(Records from a data collection)
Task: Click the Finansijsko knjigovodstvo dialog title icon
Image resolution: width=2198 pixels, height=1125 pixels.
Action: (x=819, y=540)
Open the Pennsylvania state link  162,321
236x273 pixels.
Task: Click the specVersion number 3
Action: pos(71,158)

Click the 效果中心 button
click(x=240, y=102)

_REQUIRED TASK_: Copy the items word for word, from the first line through the line with "Action: pos(71,158)", including both of those lines.

_THE RESPONSE_:
Task: Click the Finansijsko knjigovodstvo dialog title icon
Image resolution: width=2198 pixels, height=1125 pixels.
Action: (x=819, y=540)
Open the Pennsylvania state link  162,321
236x273 pixels.
Task: Click the specVersion number 3
Action: pos(71,158)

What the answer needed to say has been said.